* PASSAGE TO READ *
__________
Re: [PATCH net-next v5 8/9] xen-netback: Timeout packets in RX path

From: Wei Liu
Date: Mon Jan 20 2014 - 17:03:57 EST


On Mon, Jan 20, 2014 at 09:24:28PM +0000, Zoltan Kiss wrote:
> A malicious or buggy guest can leave its queue filled indefinitely, in which
> case qdisc start to queue packets for that VIF. If those packets came from an
> another guest, it can block its slots and prevent shutdown. To avoid that, we
> make sure the queue is drained in every 10 seconds.
> The QDisc queue in worst case takes 3 round to flush usually.
>
> v3:
> - remove stale debug log
> - tie unmap timeout in xenvif_free to this timeout
>
> v4:
> - due to RX flow control changes now start_xmit doesn't drop the packets but
> place them on the internal queue. So the timer set rx_queue_purge and kick in
> the thread to drop the packets there
> - we shoot down the timer if a previously filled internal queue drains
> - adjust the teardown timeout as in worst case it can take more time now
>
> v5:
> - create separate variable worst_case_skb_lifetime and add an explanation about
> why is it so long
>
> Signed-off-by: Zoltan Kiss <zoltan.kiss@xxxxxxxxxx>
> ---
> drivers/net/xen-netback/common.h | 6 ++++++
> drivers/net/xen-netback/interface.c | 37 +++++++++++++++++++++++++++++++++--
> drivers/net/xen-netback/netback.c | 23 +++++++++++++++++++---
> 3 files changed, 61 insertions(+), 5 deletions(-)
>
> diff --git a/drivers/net/xen-netback/common.h b/drivers/net/xen-netback/common.h
> index 109c29f..d1cd8ce 100644
> --- a/drivers/net/xen-netback/common.h
> +++ b/drivers/net/xen-netback/common.h
> @@ -129,6 +129,9 @@ struct xenvif {
> struct xen_netif_rx_back_ring rx;
> struct sk_buff_head rx_queue;
> RING_IDX rx_last_skb_slots;
> + bool rx_queue_purge;
> +
> + struct timer_list wake_queue;
>
> /* This array is allocated seperately as it is large */
> struct gnttab_copy *grant_copy_op;
> @@ -225,4 +228,7 @@ void xenvif_idx_unmap(struct xenvif *vif, u16 pending_idx);
>
> extern bool separate_tx_rx_irq;
>
> +extern unsigned int rx_drain_timeout_msecs;
> +extern unsigned int rx_drain_timeout_jiffies;
> +
> #endif /* __XEN_NETBACK__COMMON_H__ */
> diff --git a/drivers/net/xen-netback/interface.c b/drivers/net/xen-netback/interface.c
> index af6b3e1..40aa500 100644
> --- a/drivers/net/xen-netback/interface.c
> +++ b/drivers/net/xen-netback/interface.c
> @@ -114,6 +114,18 @@ static irqreturn_t xenvif_interrupt(int irq, void *dev_id)
__________
* RECORDS SUPPLIED *
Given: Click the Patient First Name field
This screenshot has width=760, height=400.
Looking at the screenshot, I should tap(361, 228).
__________
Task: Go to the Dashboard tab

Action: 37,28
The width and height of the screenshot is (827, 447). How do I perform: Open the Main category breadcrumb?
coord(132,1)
__________
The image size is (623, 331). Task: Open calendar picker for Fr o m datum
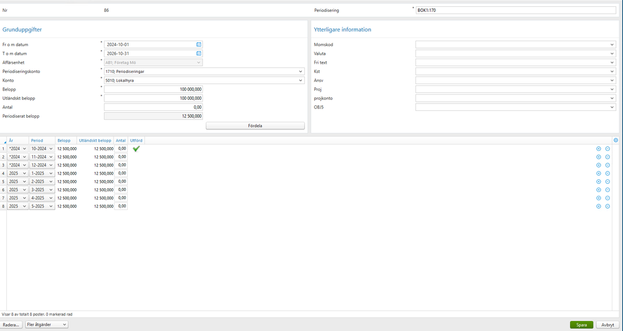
__________
* WHAT IS ASKED *
(1) Output the xen-netback patch email word for word, from "On Mon, Jan" down to "to flush usually.".
(2) Please switch "field" to "input" in the records, from the line containing "Given: Click the Patient First Name field" down to the line containing "Looking at the", and give only those lines.

* RESPONSES *
(1)
On Mon, Jan 20, 2014 at 09:24:28PM +0000, Zoltan Kiss wrote:
> A malicious or buggy guest can leave its queue filled indefinitely, in which
> case qdisc start to queue packets for that VIF. If those packets came from an
> another guest, it can block its slots and prevent shutdown. To avoid that, we
> make sure the queue is drained in every 10 seconds.
> The QDisc queue in worst case takes 3 round to flush usually.

(2)
Given: Click the Patient First Name input
This screenshot has width=760, height=400.
Looking at the screenshot, I should tap(361, 228).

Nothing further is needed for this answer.